The most interesting parameters to explore would be the initialisation strategy for artifact synthesis. The results are based on the use of the ‘copy’ method. This initialisation strategy has performed well and shows that the method has scope to improve. However, it would be worth exploring the ‘Gaussian decay’ method. This premise is because the new connections generated at the extreme of a large distribution function would be near zero and therefore, immediately pruned. This is also true for the random initialisation strategy.

Post Training Pruning

For this work, pruning was used as an in-process approach. However, pruning can also be used post-training to remove redundant connections. The application of this post-training pruning could further yield compression on connections that are trained out after the stop delay has occurred.

Directed Acyclic Graph Pruning

Directed Acyclic Graph (DAG) pruning could be devised and implemented as a post-training pruning method, that will look for pathways in the DAG that terminate before reaching the output of the network – disconnected pathways. Any path through the network that is connected from input to output is a connected pathway. The theoretical method would find all connections at the leaf of each disconnected pathway and recursively remove these connections until the pathway is no longer disconnected. It is expected that many connections are redundant, and this method of DAG pruning could remove redundant connections.

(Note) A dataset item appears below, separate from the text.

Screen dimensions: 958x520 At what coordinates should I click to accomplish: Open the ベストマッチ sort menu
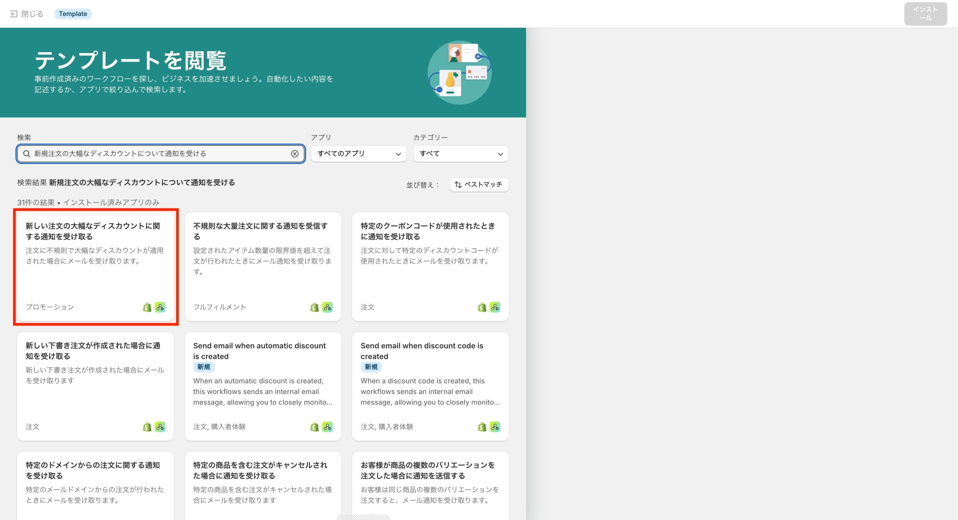pos(479,184)
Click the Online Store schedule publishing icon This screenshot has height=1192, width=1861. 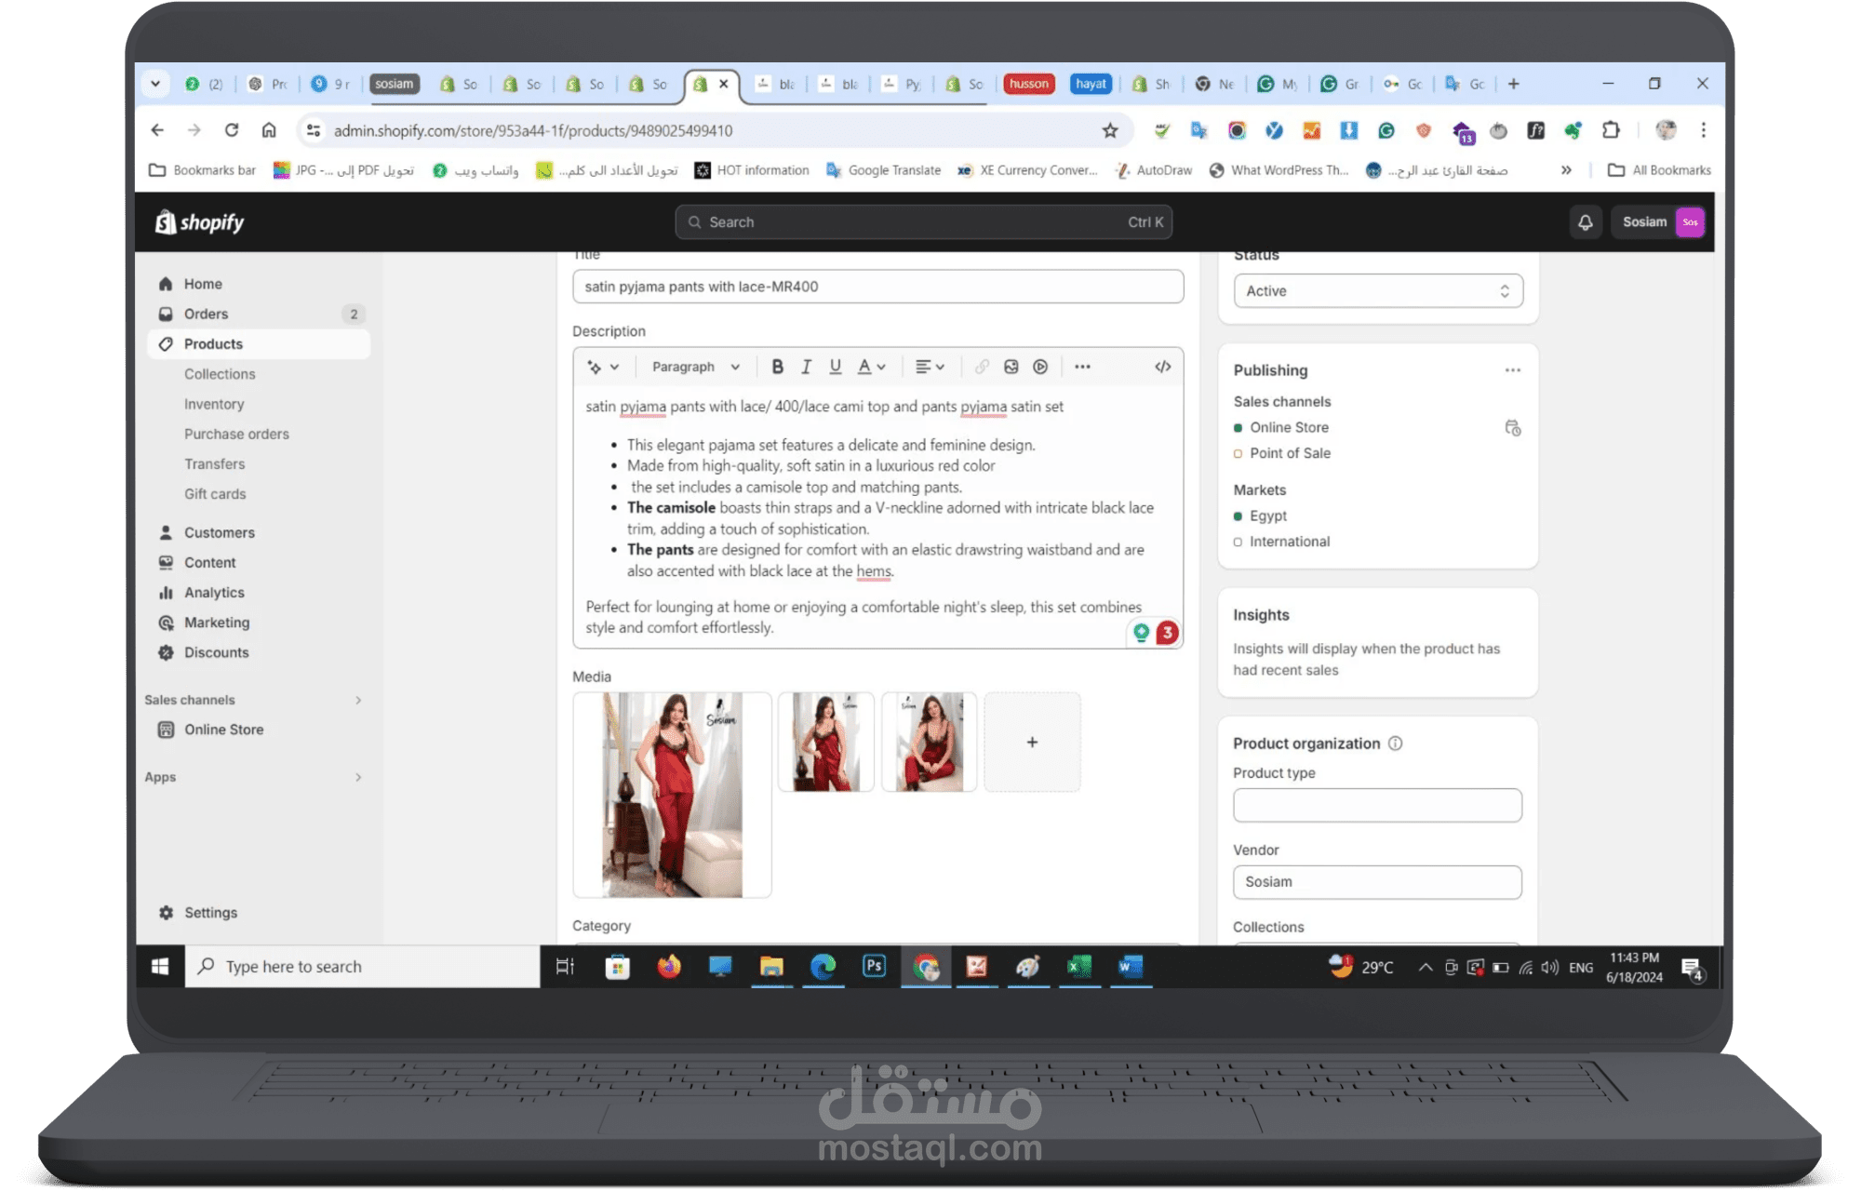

Convolutional Neural Networks

The future work of the strategic approaches is testing its application to the CNNs. These are classically complex and parameter dense architectures. This testing could yield results that concur with that of this work. With the much larger architectures the compression, if it follows the results of this work, could be significant. The strategic artifact selection strategies would require minimal modification to be applied to the CNN architectures.